** Data section follows **
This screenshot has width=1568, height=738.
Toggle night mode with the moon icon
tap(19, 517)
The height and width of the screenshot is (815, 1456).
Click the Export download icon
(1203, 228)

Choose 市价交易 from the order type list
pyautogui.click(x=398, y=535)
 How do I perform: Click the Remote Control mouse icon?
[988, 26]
** End of Data section **
** Data section follows **
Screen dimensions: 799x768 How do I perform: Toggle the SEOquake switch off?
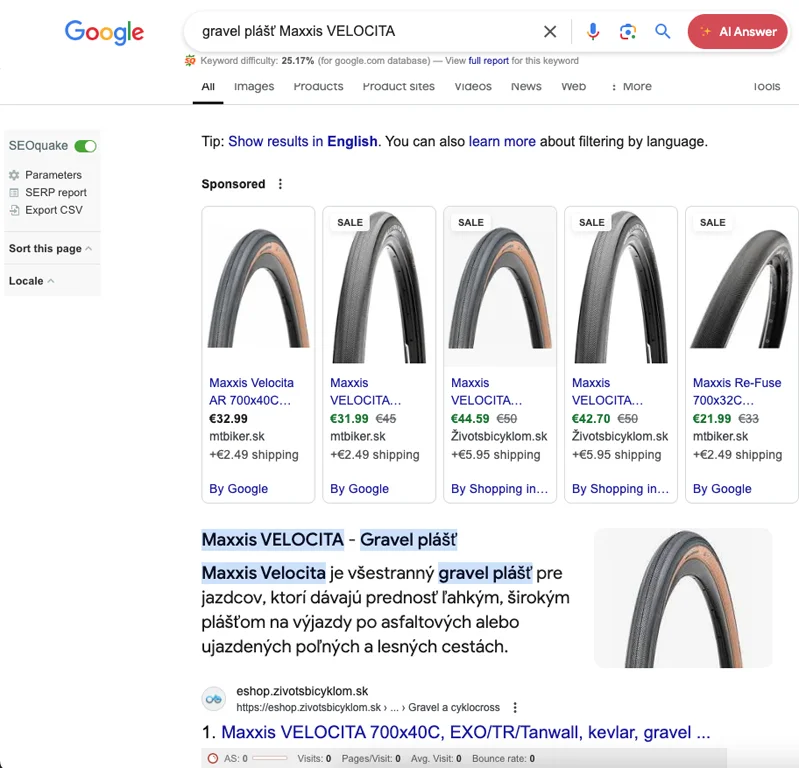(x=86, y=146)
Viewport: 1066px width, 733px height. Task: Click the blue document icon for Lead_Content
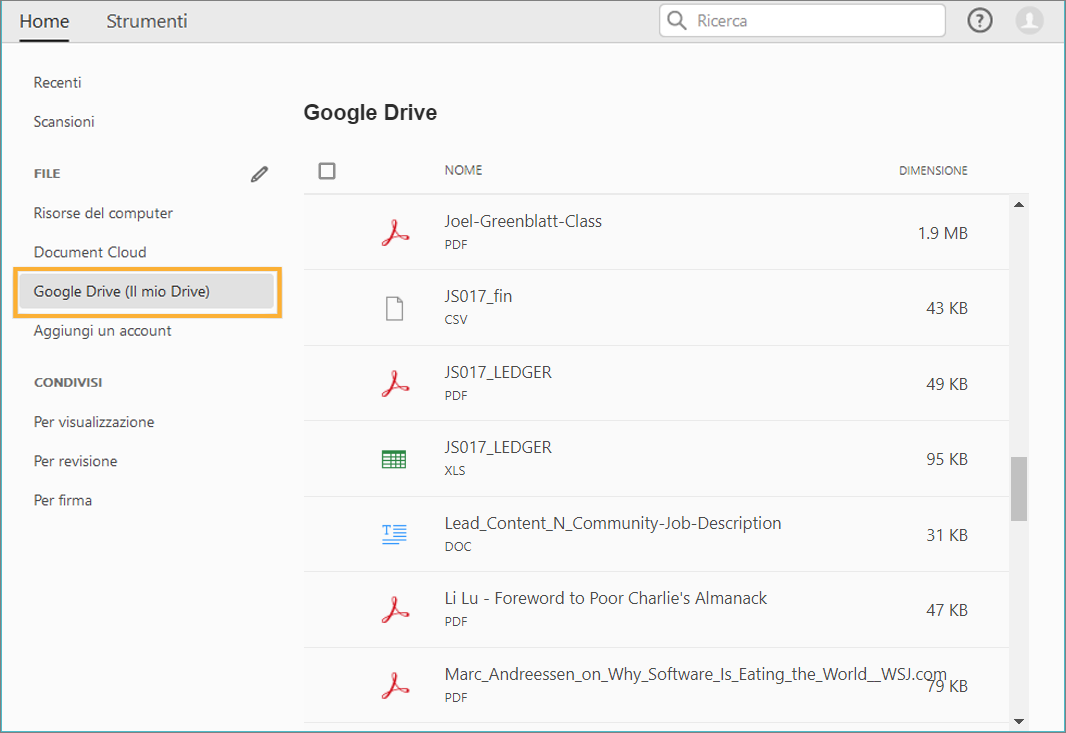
** End of Data section **
** Data section follows **
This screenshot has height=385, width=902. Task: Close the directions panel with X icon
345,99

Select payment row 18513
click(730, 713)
** End of Data section **
Copy the listing above exactly, but only from the line with "Screen dimensions: 799x768" through the line with "Viewport: 1066px width, 733px", including those two lines and excluding any picture.

Screen dimensions: 799x768 How do I perform: Toggle the SEOquake switch off?
(x=86, y=146)
Viewport: 1066px width, 733px height. Task: Click the blue document icon for Lead_Content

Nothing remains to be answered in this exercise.